Where is a 3 or 9 yr old going to go or spend money on...seriously...?

For the record...and before I get pummeled...my kids had a savings account they get/got on their 18th birthday or for college.

If you really want to teach kids about money, teach them the value of a dollar. Make them wait a bit for that OMG I HAVE TO HAVE IT toy.

Smiles to you and yours.

3 moms found this helpful

Okay, WOW I guess I'm REALLY in the minority here. I give my kids $1 per year of age PER MONTH. I think that kids having too much money will encourage them to have a ton of junk. As it is, my kids have a lot of toys, so what else could they need? I let them use their allowance $$ to buy a slurpee at the store or a pack of pokemon cards, whatever.

I've read that tying allowance to chores is not ideal because it creates an attitude of "I'm in this for the money" instead of helping the family out. My kids get allowance every month no matter what. However they also have chores they are expected to complete simply because they are members of the family. I say to them often, "Our family doesn't work unless we all work together." That way, it's not like they can say, "I've done my chores! I'm not doing anything else unless you pay me!" (Which I have heard kids say.)

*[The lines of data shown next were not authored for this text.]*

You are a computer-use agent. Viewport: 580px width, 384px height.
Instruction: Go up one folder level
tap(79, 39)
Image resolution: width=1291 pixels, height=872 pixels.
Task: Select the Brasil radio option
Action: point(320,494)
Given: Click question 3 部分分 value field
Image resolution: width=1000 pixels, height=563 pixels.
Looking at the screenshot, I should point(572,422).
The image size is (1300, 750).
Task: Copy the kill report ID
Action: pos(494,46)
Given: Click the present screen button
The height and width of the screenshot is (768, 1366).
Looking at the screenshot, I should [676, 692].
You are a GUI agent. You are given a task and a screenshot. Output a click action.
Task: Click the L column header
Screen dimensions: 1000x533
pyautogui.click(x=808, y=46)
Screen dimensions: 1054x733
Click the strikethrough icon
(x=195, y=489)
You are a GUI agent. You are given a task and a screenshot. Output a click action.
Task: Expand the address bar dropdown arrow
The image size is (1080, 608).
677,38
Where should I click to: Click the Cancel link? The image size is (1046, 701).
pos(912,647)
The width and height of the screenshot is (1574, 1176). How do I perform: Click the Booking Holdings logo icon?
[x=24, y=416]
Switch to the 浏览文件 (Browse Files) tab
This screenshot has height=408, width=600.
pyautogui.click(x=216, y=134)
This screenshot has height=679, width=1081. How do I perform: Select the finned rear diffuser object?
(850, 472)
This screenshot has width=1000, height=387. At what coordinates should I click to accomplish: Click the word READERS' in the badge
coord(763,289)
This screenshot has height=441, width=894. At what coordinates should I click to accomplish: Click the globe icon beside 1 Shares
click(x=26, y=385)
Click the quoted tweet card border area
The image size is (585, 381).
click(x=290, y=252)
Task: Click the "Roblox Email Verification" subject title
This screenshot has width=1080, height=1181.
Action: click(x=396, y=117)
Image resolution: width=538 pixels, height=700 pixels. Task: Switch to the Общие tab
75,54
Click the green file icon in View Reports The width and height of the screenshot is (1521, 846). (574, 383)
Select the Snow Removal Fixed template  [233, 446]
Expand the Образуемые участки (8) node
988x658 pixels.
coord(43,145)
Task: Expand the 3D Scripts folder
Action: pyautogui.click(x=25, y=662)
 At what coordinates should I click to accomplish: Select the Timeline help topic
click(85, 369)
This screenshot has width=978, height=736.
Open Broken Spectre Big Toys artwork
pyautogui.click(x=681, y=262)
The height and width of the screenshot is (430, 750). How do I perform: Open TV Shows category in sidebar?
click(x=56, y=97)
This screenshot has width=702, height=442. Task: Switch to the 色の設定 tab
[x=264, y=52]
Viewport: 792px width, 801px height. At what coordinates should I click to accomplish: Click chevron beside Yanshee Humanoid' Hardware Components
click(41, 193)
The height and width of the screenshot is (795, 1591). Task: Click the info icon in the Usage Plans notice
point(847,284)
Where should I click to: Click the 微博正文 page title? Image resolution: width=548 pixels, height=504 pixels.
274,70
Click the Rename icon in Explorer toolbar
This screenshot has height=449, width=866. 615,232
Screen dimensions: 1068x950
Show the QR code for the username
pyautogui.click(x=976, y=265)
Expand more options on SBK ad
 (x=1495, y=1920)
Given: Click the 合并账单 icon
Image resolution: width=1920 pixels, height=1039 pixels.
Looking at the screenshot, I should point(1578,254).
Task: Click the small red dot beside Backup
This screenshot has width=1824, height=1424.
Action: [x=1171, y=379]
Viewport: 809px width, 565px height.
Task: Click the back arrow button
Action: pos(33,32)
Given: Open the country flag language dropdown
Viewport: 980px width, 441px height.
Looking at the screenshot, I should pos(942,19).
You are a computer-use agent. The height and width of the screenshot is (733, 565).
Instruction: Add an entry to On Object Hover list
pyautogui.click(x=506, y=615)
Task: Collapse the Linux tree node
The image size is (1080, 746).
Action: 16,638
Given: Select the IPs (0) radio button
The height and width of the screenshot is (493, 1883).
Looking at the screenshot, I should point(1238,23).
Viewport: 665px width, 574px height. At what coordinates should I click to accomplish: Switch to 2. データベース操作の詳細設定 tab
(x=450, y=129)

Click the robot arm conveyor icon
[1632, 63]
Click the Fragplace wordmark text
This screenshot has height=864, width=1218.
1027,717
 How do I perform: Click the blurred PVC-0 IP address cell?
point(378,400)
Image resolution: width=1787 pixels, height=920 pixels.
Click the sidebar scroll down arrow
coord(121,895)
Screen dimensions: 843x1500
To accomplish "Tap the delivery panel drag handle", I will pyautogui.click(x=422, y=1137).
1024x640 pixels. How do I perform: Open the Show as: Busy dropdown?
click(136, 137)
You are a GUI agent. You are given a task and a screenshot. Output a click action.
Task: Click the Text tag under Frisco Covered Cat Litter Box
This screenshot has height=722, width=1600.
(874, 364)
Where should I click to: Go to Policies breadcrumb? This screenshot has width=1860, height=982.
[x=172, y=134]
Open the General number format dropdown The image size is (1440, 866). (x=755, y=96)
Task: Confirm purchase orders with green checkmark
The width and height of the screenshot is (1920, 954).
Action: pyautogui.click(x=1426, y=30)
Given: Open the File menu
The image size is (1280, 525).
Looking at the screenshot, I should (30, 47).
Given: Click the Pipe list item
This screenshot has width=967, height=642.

I also do occasionally find extra chores for my kids to do which I will pay them for, like mowing the grass, or washing the garage door or raking the leaves. Sometimes it's even my own chores because, I figure, if I paid a cleaning woman to do them, why not just pay my own kids. They are always given the choice if they want to do them or not, it's never expected.

Good luck. It's ultimately up to you how much to pay your child, but it also has to fit with how much money you earn. You can't afford to give your child more money than you have for yourself!